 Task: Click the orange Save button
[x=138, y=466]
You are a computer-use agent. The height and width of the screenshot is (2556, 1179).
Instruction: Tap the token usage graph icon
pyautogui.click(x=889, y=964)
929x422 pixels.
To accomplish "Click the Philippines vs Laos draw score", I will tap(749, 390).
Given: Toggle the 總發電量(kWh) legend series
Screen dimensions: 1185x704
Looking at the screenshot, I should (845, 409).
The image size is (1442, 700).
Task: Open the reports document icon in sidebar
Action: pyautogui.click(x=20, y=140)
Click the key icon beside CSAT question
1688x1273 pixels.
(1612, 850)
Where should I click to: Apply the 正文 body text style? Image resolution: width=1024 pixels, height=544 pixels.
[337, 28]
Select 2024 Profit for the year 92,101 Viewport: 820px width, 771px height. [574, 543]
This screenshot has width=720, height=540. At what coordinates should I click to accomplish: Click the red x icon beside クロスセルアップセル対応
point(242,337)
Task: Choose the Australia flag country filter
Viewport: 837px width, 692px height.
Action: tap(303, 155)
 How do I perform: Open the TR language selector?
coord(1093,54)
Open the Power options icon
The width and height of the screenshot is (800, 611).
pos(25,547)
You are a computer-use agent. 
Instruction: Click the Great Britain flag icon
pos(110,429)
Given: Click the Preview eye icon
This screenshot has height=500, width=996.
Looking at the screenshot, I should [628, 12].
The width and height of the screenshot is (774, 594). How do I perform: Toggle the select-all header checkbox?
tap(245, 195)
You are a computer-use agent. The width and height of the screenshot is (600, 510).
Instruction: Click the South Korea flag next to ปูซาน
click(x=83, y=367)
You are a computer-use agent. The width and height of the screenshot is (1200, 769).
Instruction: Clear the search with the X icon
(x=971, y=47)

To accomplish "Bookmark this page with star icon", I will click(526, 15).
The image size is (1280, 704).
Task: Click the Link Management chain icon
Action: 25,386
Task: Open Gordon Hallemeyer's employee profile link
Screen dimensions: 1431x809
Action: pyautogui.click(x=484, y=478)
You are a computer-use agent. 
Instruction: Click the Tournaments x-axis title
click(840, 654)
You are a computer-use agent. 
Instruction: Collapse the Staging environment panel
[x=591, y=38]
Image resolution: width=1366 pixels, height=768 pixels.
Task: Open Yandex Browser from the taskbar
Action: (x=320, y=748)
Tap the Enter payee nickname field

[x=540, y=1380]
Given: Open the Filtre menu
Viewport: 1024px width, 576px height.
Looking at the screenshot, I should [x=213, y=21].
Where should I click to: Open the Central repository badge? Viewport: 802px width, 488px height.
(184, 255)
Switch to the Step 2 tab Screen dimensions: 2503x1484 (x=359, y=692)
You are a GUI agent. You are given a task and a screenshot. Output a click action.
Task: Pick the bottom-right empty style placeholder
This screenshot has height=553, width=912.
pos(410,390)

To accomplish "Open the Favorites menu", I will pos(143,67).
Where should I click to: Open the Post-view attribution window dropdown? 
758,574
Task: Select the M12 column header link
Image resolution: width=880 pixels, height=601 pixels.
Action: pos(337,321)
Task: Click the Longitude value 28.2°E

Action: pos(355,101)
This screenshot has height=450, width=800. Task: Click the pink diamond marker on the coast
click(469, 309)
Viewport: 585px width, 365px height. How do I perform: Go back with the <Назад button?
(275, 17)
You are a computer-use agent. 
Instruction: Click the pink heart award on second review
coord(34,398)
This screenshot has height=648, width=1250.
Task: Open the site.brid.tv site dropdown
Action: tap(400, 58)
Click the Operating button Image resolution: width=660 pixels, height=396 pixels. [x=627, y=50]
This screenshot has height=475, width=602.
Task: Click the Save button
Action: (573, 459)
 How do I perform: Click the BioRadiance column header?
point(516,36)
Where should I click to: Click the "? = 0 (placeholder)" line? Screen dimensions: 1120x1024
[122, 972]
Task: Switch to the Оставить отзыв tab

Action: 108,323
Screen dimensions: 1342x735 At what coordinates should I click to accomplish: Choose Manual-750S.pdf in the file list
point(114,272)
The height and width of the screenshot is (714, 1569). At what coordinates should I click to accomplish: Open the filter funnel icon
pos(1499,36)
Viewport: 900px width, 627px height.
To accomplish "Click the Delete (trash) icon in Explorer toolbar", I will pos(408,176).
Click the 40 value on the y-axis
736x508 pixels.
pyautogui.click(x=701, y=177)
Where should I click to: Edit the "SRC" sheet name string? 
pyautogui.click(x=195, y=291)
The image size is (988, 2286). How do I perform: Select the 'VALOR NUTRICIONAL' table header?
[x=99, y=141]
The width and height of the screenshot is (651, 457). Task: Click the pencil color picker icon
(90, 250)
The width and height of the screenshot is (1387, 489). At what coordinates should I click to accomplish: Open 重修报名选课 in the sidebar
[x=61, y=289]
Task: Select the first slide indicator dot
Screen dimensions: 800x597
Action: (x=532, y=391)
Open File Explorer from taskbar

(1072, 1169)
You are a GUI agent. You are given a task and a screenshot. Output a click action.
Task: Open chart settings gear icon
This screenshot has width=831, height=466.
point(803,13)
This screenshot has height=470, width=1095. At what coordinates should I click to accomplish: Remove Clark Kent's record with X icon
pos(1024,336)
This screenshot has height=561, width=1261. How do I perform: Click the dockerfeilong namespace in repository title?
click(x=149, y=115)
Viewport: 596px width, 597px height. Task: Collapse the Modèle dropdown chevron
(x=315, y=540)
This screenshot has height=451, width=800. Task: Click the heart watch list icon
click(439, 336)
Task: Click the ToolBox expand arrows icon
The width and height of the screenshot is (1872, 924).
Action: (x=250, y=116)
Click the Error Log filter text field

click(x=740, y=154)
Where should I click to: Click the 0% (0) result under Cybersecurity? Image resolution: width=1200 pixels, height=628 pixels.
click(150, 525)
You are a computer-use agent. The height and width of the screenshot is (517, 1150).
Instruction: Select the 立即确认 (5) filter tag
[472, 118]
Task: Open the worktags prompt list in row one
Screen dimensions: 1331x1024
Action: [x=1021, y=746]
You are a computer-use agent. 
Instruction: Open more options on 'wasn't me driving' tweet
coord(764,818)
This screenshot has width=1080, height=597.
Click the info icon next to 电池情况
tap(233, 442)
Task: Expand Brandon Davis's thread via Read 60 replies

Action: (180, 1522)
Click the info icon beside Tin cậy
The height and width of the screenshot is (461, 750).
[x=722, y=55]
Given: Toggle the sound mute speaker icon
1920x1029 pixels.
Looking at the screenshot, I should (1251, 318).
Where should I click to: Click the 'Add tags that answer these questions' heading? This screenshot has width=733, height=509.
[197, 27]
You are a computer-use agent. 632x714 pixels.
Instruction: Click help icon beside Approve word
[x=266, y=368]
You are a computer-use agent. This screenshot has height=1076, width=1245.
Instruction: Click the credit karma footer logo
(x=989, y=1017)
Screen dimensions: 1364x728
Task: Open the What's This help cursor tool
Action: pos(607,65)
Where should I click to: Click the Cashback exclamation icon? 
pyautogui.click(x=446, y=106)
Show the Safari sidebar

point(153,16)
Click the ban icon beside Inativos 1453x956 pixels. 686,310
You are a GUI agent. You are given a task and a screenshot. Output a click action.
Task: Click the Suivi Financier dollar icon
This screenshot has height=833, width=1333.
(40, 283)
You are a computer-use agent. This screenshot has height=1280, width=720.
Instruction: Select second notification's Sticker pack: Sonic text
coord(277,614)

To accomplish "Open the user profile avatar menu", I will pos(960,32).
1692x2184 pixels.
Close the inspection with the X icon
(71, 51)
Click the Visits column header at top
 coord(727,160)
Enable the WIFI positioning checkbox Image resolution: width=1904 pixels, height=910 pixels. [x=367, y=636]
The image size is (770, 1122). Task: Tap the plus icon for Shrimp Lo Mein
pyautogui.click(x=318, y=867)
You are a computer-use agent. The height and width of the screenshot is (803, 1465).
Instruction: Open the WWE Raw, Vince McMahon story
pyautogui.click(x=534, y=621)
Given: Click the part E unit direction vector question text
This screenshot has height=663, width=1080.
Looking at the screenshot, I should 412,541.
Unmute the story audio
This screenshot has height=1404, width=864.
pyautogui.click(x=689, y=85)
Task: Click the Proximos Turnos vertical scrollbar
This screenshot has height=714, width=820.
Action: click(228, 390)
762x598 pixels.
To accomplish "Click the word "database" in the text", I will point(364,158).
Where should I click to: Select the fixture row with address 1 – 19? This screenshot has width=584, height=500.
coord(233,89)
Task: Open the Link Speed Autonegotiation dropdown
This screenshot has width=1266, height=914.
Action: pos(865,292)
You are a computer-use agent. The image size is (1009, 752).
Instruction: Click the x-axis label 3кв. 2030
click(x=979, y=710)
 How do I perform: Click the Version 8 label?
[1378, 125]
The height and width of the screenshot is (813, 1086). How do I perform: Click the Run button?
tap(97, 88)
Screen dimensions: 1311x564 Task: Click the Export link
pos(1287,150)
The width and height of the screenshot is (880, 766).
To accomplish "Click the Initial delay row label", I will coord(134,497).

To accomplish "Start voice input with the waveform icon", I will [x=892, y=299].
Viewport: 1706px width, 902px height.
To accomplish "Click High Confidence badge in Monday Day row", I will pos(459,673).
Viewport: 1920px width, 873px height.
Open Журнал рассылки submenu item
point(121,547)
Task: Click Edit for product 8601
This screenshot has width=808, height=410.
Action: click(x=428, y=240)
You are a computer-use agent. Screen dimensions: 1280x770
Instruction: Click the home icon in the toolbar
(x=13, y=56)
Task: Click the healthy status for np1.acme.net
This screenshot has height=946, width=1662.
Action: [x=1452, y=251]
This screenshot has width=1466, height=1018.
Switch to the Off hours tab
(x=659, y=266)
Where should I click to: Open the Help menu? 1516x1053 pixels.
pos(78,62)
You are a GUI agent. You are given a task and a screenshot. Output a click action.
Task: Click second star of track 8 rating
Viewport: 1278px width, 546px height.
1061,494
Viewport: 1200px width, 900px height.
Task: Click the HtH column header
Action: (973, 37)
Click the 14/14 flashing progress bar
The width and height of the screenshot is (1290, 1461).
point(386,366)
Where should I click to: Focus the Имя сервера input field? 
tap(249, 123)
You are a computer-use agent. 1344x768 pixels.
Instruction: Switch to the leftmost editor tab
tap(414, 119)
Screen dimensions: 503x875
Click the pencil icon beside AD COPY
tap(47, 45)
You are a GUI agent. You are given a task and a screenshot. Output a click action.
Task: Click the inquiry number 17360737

## THE TASK
Write out exactly the lines from the beginning of the material above through the line with "929x422 pixels.", including both and omitting all others.

## OUTPUT FOR THIS EXERCISE
 Task: Click the orange Save button
[x=138, y=466]
You are a computer-use agent. The height and width of the screenshot is (2556, 1179).
Instruction: Tap the token usage graph icon
pyautogui.click(x=889, y=964)
929x422 pixels.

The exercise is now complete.